Program İndirme: Makineniz hep güncel, hep “yenilikte” 

Siemens iQ500 Çamaşır ve Kurutma makinesi, güncel yeni programları kolayca indirip tek dokunuşla kullanabilirsiniz. İhtiyaç değiştikçe çamaşır makineniz de sizinle birlikte kendini güncelliyor. Siemens’in en sevilen yanlarından biri, cihazların statik kalmaması. Yani bugün aldığınız çamaşır makinesi birkaç yıl sonra bile yeni özellikler kazanabiliyor. 



Siemens Home Connect üzerinden cihaza özel yeni yıkama ve kurutma programları indirebiliyorsunuz. Mevsimsel ihtiyaçlar, moda olan yeni kumaş türleri, spor kıyafetlerin gelişmesi… Ne değişirse değişsin, makineniz hep güncel kalıyor. 

Tıpkı telefonunuza uygulama güncellemesi indirir gibi çamaşır ve kurutma makineniz de güncellemelerle değişen yaşam tarzınıza ayak uyduruyor. 

Akıllı deterjan yönetimi: i-Dos ile her yıkamada doğru ölçü 

Makineyi tamamen doldurunca veya tek parça kıyafeti makineye attığınızda ne kadar deterjan koyacağınızı bilemiyor olabilirsiniz. İşte tam bu noktada i-Dos Deterjan Tarama teknolojisi devreye giriyor. Siemens Home Connect üzerinden şişelerin barkodunu okutup su sertliği ve deterjan yoğunluğunu makineye iletiyor, i-Dos ise her yıkamada doğru miktarı otomatik olarak ayarlıyor. Üstelik Siemens Home Connect uygulaması, deterjan seviyesini takip ederek deterjanınız tükenmeden önce size haber veriyor.
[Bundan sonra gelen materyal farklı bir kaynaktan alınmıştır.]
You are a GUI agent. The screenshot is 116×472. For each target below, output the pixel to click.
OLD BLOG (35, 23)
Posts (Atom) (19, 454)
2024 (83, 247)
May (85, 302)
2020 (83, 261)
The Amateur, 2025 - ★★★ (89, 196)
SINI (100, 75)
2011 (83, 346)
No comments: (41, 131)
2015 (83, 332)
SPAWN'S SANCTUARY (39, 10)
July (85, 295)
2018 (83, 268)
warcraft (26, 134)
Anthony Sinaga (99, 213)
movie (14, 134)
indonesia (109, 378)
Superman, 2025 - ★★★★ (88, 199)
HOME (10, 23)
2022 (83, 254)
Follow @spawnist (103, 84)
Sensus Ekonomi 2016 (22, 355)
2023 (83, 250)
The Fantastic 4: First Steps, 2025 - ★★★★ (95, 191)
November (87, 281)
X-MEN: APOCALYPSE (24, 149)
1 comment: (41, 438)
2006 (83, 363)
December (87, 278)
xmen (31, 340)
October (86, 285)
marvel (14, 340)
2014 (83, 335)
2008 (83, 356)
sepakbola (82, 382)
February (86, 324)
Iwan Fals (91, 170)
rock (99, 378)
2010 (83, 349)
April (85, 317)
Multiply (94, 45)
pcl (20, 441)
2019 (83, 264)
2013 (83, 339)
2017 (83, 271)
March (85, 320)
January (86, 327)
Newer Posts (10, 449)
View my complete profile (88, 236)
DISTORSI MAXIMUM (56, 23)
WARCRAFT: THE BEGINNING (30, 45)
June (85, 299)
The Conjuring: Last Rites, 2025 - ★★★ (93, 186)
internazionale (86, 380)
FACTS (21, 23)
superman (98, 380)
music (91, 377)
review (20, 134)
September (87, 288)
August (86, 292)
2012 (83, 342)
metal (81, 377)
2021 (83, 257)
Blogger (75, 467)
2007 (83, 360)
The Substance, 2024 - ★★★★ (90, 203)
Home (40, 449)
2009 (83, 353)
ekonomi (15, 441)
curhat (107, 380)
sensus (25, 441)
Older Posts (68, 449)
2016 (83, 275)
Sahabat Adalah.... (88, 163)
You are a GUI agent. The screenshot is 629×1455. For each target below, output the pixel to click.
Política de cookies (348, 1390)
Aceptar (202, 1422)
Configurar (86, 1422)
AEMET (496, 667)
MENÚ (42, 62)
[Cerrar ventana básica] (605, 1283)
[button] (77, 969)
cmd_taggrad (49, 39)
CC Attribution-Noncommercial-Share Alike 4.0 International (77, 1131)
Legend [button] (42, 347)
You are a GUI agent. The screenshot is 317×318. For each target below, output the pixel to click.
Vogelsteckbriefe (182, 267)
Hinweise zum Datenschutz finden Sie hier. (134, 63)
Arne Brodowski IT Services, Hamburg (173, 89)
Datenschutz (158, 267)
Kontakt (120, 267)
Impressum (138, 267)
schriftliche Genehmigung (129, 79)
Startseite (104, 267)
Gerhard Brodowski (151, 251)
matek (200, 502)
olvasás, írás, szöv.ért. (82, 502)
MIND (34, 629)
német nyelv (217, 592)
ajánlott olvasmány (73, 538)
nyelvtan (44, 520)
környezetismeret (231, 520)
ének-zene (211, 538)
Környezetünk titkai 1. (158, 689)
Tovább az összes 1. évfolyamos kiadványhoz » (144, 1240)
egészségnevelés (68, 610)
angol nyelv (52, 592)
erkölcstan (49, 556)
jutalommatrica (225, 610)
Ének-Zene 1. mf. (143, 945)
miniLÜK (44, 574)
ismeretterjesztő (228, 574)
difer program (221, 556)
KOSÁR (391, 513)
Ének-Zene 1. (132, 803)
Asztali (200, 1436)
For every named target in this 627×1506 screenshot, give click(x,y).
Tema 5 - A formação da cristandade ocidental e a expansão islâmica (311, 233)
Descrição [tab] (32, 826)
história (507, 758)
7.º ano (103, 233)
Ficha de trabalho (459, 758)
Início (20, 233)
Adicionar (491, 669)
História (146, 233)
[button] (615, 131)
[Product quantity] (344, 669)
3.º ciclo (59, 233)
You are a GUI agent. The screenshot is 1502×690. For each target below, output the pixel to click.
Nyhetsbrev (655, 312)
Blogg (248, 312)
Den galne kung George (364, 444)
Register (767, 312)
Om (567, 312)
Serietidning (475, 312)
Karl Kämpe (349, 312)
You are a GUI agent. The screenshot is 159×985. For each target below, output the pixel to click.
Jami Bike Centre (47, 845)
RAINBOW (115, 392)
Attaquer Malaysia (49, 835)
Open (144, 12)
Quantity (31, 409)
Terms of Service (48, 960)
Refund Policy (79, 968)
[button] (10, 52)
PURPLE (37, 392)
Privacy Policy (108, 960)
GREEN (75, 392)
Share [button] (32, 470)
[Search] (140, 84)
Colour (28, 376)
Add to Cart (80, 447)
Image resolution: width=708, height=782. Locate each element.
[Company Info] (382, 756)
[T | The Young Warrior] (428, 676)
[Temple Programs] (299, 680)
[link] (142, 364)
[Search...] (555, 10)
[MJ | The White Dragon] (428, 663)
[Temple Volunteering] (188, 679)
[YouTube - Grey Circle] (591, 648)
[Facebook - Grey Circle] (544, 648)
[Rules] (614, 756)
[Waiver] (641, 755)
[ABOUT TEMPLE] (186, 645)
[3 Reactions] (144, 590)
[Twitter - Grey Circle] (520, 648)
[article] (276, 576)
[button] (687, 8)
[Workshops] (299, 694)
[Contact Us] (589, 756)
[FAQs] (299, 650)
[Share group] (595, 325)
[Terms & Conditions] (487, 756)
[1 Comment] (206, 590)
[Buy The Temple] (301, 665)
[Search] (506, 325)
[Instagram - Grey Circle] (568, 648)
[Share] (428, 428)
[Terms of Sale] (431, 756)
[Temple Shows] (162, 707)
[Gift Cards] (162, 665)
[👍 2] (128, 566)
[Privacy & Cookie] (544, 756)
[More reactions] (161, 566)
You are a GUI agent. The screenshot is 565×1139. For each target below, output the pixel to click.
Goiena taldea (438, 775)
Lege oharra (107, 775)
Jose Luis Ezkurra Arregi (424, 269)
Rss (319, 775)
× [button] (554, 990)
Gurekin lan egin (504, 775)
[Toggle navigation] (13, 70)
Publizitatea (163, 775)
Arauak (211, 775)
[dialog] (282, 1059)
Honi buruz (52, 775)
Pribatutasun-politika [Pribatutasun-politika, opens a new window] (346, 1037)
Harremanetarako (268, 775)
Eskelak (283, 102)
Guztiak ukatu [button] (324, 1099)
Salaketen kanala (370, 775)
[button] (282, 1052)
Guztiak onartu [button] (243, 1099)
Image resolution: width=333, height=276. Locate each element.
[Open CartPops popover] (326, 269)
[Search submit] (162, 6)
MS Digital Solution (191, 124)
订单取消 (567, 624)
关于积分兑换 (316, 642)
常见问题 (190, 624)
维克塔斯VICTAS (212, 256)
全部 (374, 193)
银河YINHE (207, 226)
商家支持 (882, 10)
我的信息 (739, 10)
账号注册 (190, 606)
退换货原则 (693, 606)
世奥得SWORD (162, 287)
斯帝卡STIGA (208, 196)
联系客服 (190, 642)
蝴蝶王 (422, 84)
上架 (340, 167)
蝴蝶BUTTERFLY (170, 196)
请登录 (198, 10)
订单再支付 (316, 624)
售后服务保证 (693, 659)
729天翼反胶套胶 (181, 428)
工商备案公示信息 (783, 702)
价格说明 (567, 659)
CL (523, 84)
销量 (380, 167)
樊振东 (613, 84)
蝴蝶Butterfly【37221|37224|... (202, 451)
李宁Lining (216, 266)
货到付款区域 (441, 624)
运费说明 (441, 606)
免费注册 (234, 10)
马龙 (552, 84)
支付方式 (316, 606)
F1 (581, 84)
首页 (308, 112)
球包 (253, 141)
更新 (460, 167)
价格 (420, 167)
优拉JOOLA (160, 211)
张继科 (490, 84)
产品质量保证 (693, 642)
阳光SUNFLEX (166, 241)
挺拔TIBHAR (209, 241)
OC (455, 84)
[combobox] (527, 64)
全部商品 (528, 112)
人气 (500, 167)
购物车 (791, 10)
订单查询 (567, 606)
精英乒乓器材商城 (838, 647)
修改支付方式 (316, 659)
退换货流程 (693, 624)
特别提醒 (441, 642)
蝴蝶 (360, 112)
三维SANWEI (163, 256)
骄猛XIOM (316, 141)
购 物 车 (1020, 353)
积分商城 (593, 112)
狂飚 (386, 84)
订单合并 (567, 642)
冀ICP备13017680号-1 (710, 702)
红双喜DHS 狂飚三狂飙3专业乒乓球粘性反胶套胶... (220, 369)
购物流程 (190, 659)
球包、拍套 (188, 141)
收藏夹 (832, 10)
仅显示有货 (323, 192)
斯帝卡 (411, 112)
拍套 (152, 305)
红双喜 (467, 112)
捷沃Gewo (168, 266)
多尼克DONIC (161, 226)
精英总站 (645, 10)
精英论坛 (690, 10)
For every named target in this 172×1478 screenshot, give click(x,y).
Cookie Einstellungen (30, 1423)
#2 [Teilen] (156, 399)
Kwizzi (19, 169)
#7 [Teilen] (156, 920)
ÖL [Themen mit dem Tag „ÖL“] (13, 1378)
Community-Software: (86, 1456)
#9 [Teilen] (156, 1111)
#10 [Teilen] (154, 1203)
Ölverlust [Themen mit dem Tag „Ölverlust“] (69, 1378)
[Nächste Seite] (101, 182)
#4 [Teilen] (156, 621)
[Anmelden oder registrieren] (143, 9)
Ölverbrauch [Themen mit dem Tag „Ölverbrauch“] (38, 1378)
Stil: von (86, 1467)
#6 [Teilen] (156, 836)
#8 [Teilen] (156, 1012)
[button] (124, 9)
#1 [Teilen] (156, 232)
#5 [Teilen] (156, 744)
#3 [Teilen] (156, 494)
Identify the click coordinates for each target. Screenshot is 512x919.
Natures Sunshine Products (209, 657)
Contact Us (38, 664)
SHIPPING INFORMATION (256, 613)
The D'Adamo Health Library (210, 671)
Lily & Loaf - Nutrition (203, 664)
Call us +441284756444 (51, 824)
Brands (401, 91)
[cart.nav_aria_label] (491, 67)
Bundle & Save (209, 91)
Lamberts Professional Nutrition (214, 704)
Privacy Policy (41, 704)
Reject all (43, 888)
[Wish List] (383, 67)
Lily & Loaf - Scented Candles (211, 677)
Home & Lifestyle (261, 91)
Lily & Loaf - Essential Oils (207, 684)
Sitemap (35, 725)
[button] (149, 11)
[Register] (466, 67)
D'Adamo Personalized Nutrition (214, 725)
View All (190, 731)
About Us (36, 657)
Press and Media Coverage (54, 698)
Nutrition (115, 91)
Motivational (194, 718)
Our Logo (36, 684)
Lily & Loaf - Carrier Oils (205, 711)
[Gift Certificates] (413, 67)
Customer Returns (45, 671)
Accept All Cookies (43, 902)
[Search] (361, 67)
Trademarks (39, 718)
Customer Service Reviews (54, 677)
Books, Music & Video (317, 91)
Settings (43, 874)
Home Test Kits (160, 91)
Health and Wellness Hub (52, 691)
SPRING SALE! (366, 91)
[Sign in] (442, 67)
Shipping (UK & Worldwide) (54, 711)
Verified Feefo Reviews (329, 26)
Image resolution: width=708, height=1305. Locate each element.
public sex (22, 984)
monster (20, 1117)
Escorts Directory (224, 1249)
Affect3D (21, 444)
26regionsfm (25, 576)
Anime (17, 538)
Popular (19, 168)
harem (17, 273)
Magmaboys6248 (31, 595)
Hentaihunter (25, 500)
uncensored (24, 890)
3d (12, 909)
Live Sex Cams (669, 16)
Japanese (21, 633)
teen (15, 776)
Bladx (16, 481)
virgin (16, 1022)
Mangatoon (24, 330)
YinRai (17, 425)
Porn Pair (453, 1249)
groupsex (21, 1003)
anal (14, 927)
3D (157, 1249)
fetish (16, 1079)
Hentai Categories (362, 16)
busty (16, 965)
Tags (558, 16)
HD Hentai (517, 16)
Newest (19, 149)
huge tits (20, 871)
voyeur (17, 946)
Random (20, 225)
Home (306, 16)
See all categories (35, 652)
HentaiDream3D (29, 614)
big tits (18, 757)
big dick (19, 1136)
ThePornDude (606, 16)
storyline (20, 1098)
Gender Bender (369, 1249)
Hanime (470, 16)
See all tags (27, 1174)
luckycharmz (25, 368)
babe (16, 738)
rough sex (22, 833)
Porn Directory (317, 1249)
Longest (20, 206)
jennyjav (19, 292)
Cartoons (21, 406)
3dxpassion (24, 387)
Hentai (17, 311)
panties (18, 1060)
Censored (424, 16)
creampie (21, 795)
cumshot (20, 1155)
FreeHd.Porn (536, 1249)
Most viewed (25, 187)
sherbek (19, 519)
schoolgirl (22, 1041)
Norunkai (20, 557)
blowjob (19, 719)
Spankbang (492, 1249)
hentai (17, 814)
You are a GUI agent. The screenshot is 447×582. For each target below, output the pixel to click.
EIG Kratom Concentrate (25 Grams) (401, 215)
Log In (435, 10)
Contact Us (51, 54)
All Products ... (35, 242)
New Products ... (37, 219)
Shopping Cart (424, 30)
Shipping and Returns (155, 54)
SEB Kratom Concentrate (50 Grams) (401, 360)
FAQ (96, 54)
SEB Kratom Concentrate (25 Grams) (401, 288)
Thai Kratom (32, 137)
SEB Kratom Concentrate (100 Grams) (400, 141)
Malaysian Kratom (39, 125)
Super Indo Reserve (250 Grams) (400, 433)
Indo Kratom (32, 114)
Tek yapmanız gereken uygulamayı telefonunuza yüklemek ve çamaşır makinenizi uygulamaya bağlamak. 

stainRemoval teknolojisi: Zorlu lekelerle inatlaşmayı unutun 

Çay, yağ, makyaj, çikolata lekeleri… Gün içinde fark etmeden üzerinize bulaşan lekeler artık kâbus olmaktan çıkıyor. Siemens iQ500 çamaşır makinesi ile stainRemoval teknolojisi devreye giriyor. Tek bir dokunuşla çay, yağ, kozmetik veya günlük hayatta karşılaştığınız diğer zor lekeler için özel programları aktif edebilirsiniz. 

Siemens Home Connect uygulaması sayesinde daha fazla leke türünü ve bunlar için geliştirilmiş özel programları keşfetmek de mümkün. Yani sadece “lekeyi çıkar” demekle kalmıyor, sizin için en doğru yıkama programını da otomatik olarak öneriyor. Böylece hem lekelerle uğraşmak zorunda kalmıyor hem de giysilerinizin ömrünü koruyorsunuz. 

Artık çocuğunuza yemek yedirirken dökülen yemek lekeleri, kahve kazaları ya da mutfakta sıçrayan yağ lekeleri sizi endişelendirmiyor. stainRemoval, günlük hayatın getirdiği küçük sürprizlere karşı en güvenilir yardımcınız oluyor. 

Siemens iQ500 çamaşır ve kurutma makineleri, artık sadece kıyafetlerinizi temizleyen makineler değil; size zaman, konfor ve güven veren akıllı iş ortaklarınızdır. Ütüye harcadığınız vakti kendinize ayırın, lekelerle uğraşmayı unutun ve teknolojinin yaşam alanınıza uyumunun keyfini yaşayın.

*Bu yazı Siemens’in katkılarıyla hazırlanmıştır.